Discussion in 'Sports and News' started by Batman, Apr 2, 2009.

  1. Batman

    Batman Well-Known Member

    I'm watching an episode of America's Game on NFL Network right now, and there's a crawl on top of the screen about the channel no longer being available on Comcast after May 1.
    The crawl lists a website, http://iwantnflnetwork.com/, which makes it sound like the league is taking its ball and going home. Since Comcast won't put it on the basic tier, they're pulling it entirely. I pay the extra $5 a month for the sports tier, largely because of NFL Network. So they're basically telling me to go screw, even though I'm a paying customer.
    Anybody heard anything more on this?
  2. KevinmH9

    KevinmH9 Active Member

    Well, that sucks. I don't have the NFL Network, but Comcast should PROBABLY put it on their basic tier of of programming because I guarantee you there will be a lot of pissed off customers about this. Comcast has the MLB Network on their basic tier, why the hell not the NFL Network?
  3. slappy4428

    slappy4428 Active Member

    I have the sports tier on Charter, it doesn't include NFLN.
    I live a happier life without watching Adam Schefter.
  4. LongTimeListener

    LongTimeListener Well-Known Member

    Yeah, NFL Network ditching Comcast.

    Gary Sheffield ditching Tigers.

    Republican Party ditching American voters.

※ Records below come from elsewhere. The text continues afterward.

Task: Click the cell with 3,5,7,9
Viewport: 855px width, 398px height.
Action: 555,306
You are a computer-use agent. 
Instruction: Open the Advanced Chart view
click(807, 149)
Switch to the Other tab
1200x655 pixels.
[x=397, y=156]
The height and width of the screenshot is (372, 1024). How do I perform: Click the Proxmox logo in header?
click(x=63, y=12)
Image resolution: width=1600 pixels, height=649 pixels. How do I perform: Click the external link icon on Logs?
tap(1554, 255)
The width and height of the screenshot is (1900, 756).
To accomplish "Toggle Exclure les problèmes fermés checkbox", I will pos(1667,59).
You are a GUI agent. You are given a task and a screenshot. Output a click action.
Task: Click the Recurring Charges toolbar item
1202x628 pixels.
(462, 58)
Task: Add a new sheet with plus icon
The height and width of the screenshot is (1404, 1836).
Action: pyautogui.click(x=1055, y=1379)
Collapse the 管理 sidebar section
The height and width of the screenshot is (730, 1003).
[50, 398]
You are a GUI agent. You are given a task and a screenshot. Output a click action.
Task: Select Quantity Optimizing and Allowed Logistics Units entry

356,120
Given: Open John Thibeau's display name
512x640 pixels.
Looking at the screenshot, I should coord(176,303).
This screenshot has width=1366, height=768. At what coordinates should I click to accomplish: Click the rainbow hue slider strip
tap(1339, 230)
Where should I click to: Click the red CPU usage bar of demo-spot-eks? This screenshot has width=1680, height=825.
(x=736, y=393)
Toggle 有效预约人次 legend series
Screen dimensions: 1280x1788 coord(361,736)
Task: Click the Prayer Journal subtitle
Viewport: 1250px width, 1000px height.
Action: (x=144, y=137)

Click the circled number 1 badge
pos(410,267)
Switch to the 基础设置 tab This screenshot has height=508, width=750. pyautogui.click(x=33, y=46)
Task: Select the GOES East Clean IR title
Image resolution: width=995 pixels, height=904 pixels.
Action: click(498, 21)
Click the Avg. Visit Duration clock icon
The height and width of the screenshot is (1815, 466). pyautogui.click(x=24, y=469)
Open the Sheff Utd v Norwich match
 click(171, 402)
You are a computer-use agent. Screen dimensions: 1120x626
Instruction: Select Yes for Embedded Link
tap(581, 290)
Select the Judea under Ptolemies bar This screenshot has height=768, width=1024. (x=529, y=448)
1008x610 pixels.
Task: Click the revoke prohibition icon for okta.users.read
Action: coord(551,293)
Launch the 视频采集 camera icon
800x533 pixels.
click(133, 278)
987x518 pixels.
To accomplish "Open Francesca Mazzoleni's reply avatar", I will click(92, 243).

    (You just might have it in reverse order there.)
  5. MileHigh

    MileHigh Moderator Staff Member

    One word: DirecTV
  6. GB-Hack

    GB-Hack Active Member

    Here's my guess. 1. MLB charges less than NFLN in subscription charges, and 2. The way I understand it, any carrier that wants the MLB Extra Innings package will put the MLB Network on basic, or the digital tier.

    The NFL negotiated its way out of using that as leverage when it reupped with DirecTV for Sunday Ticket. Why would Comcast, Time Warner or anyone else do what the NFL wants when it can't get what it really wants from the NFL?
  7. Flying Headbutt

    Flying Headbutt Moderator Staff Member

    Plus MLB gave Comcast and DirecTV a stake in its network as well.

    Really this is a game you wish both sides could lose.
  8. Oz

    Oz Active Member

    I got an e-mail from the NFL about this this a day ago titled, "NFL FANS -- DON'T GET SACKED!" It didn't detail the how or why, but simply provided a link to let you know how you could get NFL Network elsewhere.

  9. slappy4428

    slappy4428 Active Member

    Can you d_b a link on the same thread within 10 posts?
  10. Oz

    Oz Active Member

    I think I proved that you can. ;)
  11. Batman

    Batman Well-Known Member

    d_b aside, the link doesn't really tell you anything. I actually like NFL Network. Screw the Thursday games, they've got some good stuff on there like the America's Game and the Top 10 shows. I don't mind paying the $5 for the sports tier to get it. I'm gonna be pissed if they yank it in some chickenshit power play.
  12. crimsonace

    crimsonace Active Member

    Sounds like the fight Big Ten Network had with Communistcast.

    The rub is that the networks get paid per-subscriber. So they demand basic tier placement because *everyone* who has that cable system then is charged a buck or so a month to carry that channel, whether they want it or not, which means cash for NFLN/BTN, et al.

    Moving the channel to a sports tier means only the people who want to pay extra for sports will be forking over $$ to NFLN, and that's not acceptable, because it might mean a 50% drop in revenue.

    They can hold out now, hope there's outrage, and work out some "compromise" by which Communistcast will put it on the basic tier for a couple of years and then bump it to a sports tier, at which time NFLN will go complaining that Comcast wants to deprive people of their channel again.

    The moment ESPN realized it could charge a per-subscriber fee to cable companies and get away with it was the moment that sports on free TV (or even "free cable TV") ended. After that, it became a feeding frenzy to move all sports to cable, and because of that, the cost of cable skyrocketed, leading to the creation of sports tiers (if you want it, you can pay for it). That was unacceptable to the nets that had planned on per-subscriber revenue from everyone, and the Cold War between the cable companies and the nets began.